对于自定义监控数据，需要先选择目标指标仓库，再选择具体的监控指标。

十、事件集成：第三方监控系统的统一接入

云监控2.0事件中心可以通过事件集成功能接入第三方监控平台或自定义系统的告警事件。通过字段映射将外部事件格式转换为云监控2.0的标准事件格式，从而实现统一管理多个监控平台的告警事件。

创建事件集成时，系统会生成一个唯一的事件上报接口地址：

https://{regionId}.log.aliyuncs.com/v1/events/{token}

Token是事件集成的唯一标识，用于验证事件来源。事件字段映射支持将第三方系统上报的事件数据转换为标准格式，目标字段包括ID、SOURCE、TIME、SUBJECT、SEVERITY、STATUS、LABELS等。

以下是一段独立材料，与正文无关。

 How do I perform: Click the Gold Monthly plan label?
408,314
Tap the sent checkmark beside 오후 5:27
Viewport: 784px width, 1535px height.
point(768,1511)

安全方面，事件集成支持HMAC-SHA256签名验证，若配置了secret则请求中必须携带签名参数。每个阿里云账号的事件上报限流阈值为每分钟1千条、每小时1万条、每天2万条。

十一、AI驱动的运维：CLI与Agent Skill

11.1 传统运维的痛点

随着云原生业务的持续扩张，资源监控、告警治理、指标查询、应用接入等运维工作的复杂度持续提升。传统运维模式存在明显的短板：

• 操作碎片化：接入集群、创建告警、查询指标需要切换控制台或调用多套API，每套接口参数规则不统一
• 重复脚本开发：每次新业务上线需要重新编写API调用脚本，复用性差
• AI执行无可信入口：普通AI生成脚本缺少权限管控和操作确认机制
• 缺少全链路审计：多步骤操作分散在控制台和各类脚本中，无法统一记录
• 多环境适配繁琐：区分开发、测试、生产资源时需手动切换参数和凭证

11.2 云监控CLI工具

阿里云推出了 aliyun cms2 云监控CLI工具，将云监控2.0控制台的全部能力收敛为标准化命令行。CLI工具覆盖接入、Prometheus、APM、告警、指标查询等全场景。

使用前需确保环境就绪：

# 确认CLI已安装且版本 >= 3.3.15
aliyun version

# 验证cms2插件可用
aliyun cms2 --help

# 配置凭证（如尚未配置）
aliyun configure

CLI接入APM的六步流程：

# Step 1: 获取账号ID
aliyun sts get-caller-identity --force -o json

# Step 2: 初始化APM基础设施（幂等）
aliyun cms2 apm configuration create \
  --workspace default-cms-1108xxxxxxxxxxxx-cn-hangzhou \
  --region cn-hangzhou

# Step 3: 获取接入凭证
aliyun cms2 apm configuration get \
  --workspace default-cms-1108xxxxxxxxxxxx-cn-hangzhou \
  --region cn-hangzhou -o json

11.3 AI Agent Skill

更进一步，阿里云将CLI能力封装为 alibabacloud-cms-manage Skill，实现了基于AI Agent的智能化可观测接入。用户只需用自然语言描述需求，AI Agent即可自动编排CLI命令完成全流程。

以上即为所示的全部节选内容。